In 1922 Chagall and his family finally turned their backs on their Russian homeland and lived first in Berlin, then from 1923 in Paris. The renowned art dealer Ambroise Vollard commissioned him to illustrate Nikolai Gogol's novel “The Dead Souls”. From 1927 further orders for illustration cycles followed, including for the fables of La Fontaine. This was a very productive time in which Chagall re-painted his pictures, lost in the First World War, from reproductions or from his memories.
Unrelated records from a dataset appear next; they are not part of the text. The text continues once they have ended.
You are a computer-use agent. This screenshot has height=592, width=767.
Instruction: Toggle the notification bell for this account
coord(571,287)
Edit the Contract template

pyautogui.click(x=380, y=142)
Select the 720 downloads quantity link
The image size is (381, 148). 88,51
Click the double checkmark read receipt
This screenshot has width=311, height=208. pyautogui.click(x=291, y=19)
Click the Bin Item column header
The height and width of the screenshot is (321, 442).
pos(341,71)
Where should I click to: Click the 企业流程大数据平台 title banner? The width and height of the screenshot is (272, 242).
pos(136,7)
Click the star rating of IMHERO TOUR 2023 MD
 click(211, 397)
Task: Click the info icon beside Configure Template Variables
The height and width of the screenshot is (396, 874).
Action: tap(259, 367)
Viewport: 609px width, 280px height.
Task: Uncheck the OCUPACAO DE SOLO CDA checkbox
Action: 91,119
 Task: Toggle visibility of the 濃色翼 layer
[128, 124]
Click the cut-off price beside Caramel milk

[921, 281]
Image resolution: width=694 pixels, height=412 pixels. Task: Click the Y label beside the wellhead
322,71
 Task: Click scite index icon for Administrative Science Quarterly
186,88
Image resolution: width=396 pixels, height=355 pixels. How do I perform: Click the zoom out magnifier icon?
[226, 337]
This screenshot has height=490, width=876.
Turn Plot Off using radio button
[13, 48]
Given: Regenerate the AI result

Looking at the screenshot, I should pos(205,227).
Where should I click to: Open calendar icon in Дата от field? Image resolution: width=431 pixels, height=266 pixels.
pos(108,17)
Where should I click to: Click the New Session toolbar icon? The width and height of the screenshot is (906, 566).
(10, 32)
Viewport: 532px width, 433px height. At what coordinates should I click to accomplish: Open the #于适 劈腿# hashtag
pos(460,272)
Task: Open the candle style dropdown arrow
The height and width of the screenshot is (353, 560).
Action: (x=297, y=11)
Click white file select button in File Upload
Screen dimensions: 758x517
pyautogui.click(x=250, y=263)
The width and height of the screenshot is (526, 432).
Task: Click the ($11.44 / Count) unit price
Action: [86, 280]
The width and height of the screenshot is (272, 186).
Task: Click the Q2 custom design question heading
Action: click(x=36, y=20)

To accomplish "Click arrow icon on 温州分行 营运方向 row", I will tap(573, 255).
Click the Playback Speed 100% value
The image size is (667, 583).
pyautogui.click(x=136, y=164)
He did this not only to compensate for his financial losses, but also to live up to his idea that his pictures are “always a piece of his artistic self”. So he painted many of his pictures a second time.
From 1931 to 1939, and then again from 1952, Chagall worked on Bible illustrations that appeared in 1956.
In 1941 Marc Chagall and his family emigrated to the USA. In 1946 the Museum of Modern Art in New York showed the first comprehensive retrospective of his works. Chagall returned to Paris in 1947 and finally settled in Saint-Paul-de-Vence in 1950, where he lived and worked until his death in 1985.
In addition to working on his paintings, he created extensive etching cycles and many lithographs. From 1950 to 1970 Chagall also carried out numerous commissions for public buildings. He designed stained glass windows for the cathedrals of Metz and Notre Dame in Reims, the synagogue of the Hadassah University Clinic in Jerusalem and the Stefanskirche in Mainz. From 1963 he painted a large-format ceiling painting in the dome above the auditorium for the Opéra Garnier in Paris. From 1964 the murals for the Metropolitan Opera in New York were created.
The main themes of Marc Chagall's art are motifs from his family environment, from Russian folk art, Jewish mysticism, his hometown Vitebsk, from the Bible and the circus. He also created scenes combined with dream images. So, he had his own repertoire of symbols, which also kept recurring in his mosaics, the glass windows and theater backdrops he designed. These motifs include the lovers, the crescent moon, the rooster and the Jewish shtetl. Chagall is considered one of the most important painters of the 20th century and is often assigned to expressionism.